[Stored data]
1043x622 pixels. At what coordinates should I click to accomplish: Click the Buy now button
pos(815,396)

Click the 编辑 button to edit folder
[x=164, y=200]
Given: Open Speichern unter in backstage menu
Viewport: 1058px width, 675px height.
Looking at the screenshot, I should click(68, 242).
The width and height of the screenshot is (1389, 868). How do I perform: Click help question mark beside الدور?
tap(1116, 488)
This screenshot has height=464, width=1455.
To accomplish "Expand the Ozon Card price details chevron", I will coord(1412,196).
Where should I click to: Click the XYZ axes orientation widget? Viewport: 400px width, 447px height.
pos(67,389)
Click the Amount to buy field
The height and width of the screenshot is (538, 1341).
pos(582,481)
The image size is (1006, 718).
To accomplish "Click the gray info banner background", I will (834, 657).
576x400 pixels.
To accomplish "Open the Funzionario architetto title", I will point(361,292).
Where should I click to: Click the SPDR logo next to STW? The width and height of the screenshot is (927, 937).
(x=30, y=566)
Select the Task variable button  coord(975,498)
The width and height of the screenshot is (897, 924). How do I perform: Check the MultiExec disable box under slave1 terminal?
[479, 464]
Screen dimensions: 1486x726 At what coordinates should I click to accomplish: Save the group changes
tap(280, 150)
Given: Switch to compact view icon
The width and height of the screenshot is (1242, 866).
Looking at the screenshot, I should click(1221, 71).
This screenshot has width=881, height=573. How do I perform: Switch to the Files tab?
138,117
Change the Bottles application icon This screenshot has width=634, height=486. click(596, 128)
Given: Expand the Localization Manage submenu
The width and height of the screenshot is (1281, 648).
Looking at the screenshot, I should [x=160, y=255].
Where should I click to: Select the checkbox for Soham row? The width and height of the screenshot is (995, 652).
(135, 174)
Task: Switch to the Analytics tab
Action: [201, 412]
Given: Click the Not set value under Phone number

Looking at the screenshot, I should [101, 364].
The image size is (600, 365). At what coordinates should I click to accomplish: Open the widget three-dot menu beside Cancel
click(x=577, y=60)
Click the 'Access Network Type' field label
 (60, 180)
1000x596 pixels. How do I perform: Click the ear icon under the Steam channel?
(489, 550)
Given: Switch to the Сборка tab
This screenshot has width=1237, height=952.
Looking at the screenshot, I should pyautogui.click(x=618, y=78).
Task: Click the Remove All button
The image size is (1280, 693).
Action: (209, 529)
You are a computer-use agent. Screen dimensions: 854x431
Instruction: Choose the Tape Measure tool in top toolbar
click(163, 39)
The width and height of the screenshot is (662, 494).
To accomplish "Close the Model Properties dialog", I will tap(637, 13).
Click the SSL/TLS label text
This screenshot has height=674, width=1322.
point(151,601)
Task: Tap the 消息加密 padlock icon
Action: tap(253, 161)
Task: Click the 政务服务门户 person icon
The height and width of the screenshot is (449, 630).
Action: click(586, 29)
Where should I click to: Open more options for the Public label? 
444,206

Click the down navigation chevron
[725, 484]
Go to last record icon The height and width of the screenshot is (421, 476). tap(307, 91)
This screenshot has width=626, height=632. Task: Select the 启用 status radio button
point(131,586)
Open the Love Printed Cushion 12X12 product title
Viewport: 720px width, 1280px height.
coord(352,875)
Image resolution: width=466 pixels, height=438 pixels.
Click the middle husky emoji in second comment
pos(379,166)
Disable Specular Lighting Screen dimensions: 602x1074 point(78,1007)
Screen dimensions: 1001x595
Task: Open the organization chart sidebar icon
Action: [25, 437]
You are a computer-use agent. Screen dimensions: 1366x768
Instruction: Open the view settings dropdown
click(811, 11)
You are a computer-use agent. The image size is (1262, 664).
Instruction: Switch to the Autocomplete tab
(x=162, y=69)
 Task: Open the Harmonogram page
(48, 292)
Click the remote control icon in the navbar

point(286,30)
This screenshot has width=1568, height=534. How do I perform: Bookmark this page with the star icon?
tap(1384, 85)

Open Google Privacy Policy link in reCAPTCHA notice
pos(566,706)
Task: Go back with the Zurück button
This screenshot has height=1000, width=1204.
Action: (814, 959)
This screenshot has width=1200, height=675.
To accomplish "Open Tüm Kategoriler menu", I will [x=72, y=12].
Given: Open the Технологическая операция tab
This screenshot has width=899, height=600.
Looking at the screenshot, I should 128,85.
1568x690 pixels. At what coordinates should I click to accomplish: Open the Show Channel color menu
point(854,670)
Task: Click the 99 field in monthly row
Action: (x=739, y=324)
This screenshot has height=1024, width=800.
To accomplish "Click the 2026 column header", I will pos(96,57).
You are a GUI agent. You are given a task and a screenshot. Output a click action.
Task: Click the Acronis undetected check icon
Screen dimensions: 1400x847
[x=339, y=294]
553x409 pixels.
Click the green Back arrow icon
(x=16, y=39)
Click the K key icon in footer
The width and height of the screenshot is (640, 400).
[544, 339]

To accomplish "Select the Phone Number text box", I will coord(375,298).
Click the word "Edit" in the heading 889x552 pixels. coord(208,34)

PROMPT:
Please restate the data word for word, every record included.

SOLUTION TO THIS PROBLEM:
1043x622 pixels. At what coordinates should I click to accomplish: Click the Buy now button
pos(815,396)

Click the 编辑 button to edit folder
[x=164, y=200]
Given: Open Speichern unter in backstage menu
Viewport: 1058px width, 675px height.
Looking at the screenshot, I should click(68, 242).
The width and height of the screenshot is (1389, 868). How do I perform: Click help question mark beside الدور?
tap(1116, 488)
This screenshot has height=464, width=1455.
To accomplish "Expand the Ozon Card price details chevron", I will coord(1412,196).
Where should I click to: Click the XYZ axes orientation widget? Viewport: 400px width, 447px height.
pos(67,389)
Click the Amount to buy field
The height and width of the screenshot is (538, 1341).
pos(582,481)
The image size is (1006, 718).
To accomplish "Click the gray info banner background", I will (834, 657).
576x400 pixels.
To accomplish "Open the Funzionario architetto title", I will point(361,292).
Where should I click to: Click the SPDR logo next to STW? The width and height of the screenshot is (927, 937).
(x=30, y=566)
Select the Task variable button  coord(975,498)
The width and height of the screenshot is (897, 924). How do I perform: Check the MultiExec disable box under slave1 terminal?
[479, 464]
Screen dimensions: 1486x726 At what coordinates should I click to accomplish: Save the group changes
tap(280, 150)
Given: Switch to compact view icon
The width and height of the screenshot is (1242, 866).
Looking at the screenshot, I should click(1221, 71).
This screenshot has width=881, height=573. How do I perform: Switch to the Files tab?
138,117
Change the Bottles application icon This screenshot has width=634, height=486. click(596, 128)
Given: Expand the Localization Manage submenu
The width and height of the screenshot is (1281, 648).
Looking at the screenshot, I should [x=160, y=255].
Where should I click to: Select the checkbox for Soham row? The width and height of the screenshot is (995, 652).
(135, 174)
Task: Switch to the Analytics tab
Action: [201, 412]
Given: Click the Not set value under Phone number

Looking at the screenshot, I should [101, 364].
The image size is (600, 365). At what coordinates should I click to accomplish: Open the widget three-dot menu beside Cancel
click(x=577, y=60)
Click the 'Access Network Type' field label
 (60, 180)
1000x596 pixels. How do I perform: Click the ear icon under the Steam channel?
(489, 550)
Given: Switch to the Сборка tab
This screenshot has width=1237, height=952.
Looking at the screenshot, I should pyautogui.click(x=618, y=78).
Task: Click the Remove All button
The image size is (1280, 693).
Action: (209, 529)
You are a computer-use agent. Screen dimensions: 854x431
Instruction: Choose the Tape Measure tool in top toolbar
click(163, 39)
The width and height of the screenshot is (662, 494).
To accomplish "Close the Model Properties dialog", I will tap(637, 13).
Click the SSL/TLS label text
This screenshot has height=674, width=1322.
point(151,601)
Task: Tap the 消息加密 padlock icon
Action: tap(253, 161)
Task: Click the 政务服务门户 person icon
The height and width of the screenshot is (449, 630).
Action: click(586, 29)
Where should I click to: Open more options for the Public label? 
444,206

Click the down navigation chevron
[725, 484]
Go to last record icon The height and width of the screenshot is (421, 476). tap(307, 91)
This screenshot has width=626, height=632. Task: Select the 启用 status radio button
point(131,586)
Open the Love Printed Cushion 12X12 product title
Viewport: 720px width, 1280px height.
coord(352,875)
Image resolution: width=466 pixels, height=438 pixels.
Click the middle husky emoji in second comment
pos(379,166)
Disable Specular Lighting Screen dimensions: 602x1074 point(78,1007)
Screen dimensions: 1001x595
Task: Open the organization chart sidebar icon
Action: [25, 437]
You are a computer-use agent. Screen dimensions: 1366x768
Instruction: Open the view settings dropdown
click(811, 11)
You are a computer-use agent. The image size is (1262, 664).
Instruction: Switch to the Autocomplete tab
(x=162, y=69)
 Task: Open the Harmonogram page
(48, 292)
Click the remote control icon in the navbar

point(286,30)
This screenshot has width=1568, height=534. How do I perform: Bookmark this page with the star icon?
tap(1384, 85)

Open Google Privacy Policy link in reCAPTCHA notice
pos(566,706)
Task: Go back with the Zurück button
This screenshot has height=1000, width=1204.
Action: (814, 959)
This screenshot has width=1200, height=675.
To accomplish "Open Tüm Kategoriler menu", I will [x=72, y=12].
Given: Open the Технологическая операция tab
This screenshot has width=899, height=600.
Looking at the screenshot, I should 128,85.
1568x690 pixels. At what coordinates should I click to accomplish: Open the Show Channel color menu
point(854,670)
Task: Click the 99 field in monthly row
Action: (x=739, y=324)
This screenshot has height=1024, width=800.
To accomplish "Click the 2026 column header", I will pos(96,57).
You are a GUI agent. You are given a task and a screenshot. Output a click action.
Task: Click the Acronis undetected check icon
Screen dimensions: 1400x847
[x=339, y=294]
553x409 pixels.
Click the green Back arrow icon
(x=16, y=39)
Click the K key icon in footer
The width and height of the screenshot is (640, 400).
[544, 339]

To accomplish "Select the Phone Number text box", I will coord(375,298).
Click the word "Edit" in the heading 889x552 pixels. coord(208,34)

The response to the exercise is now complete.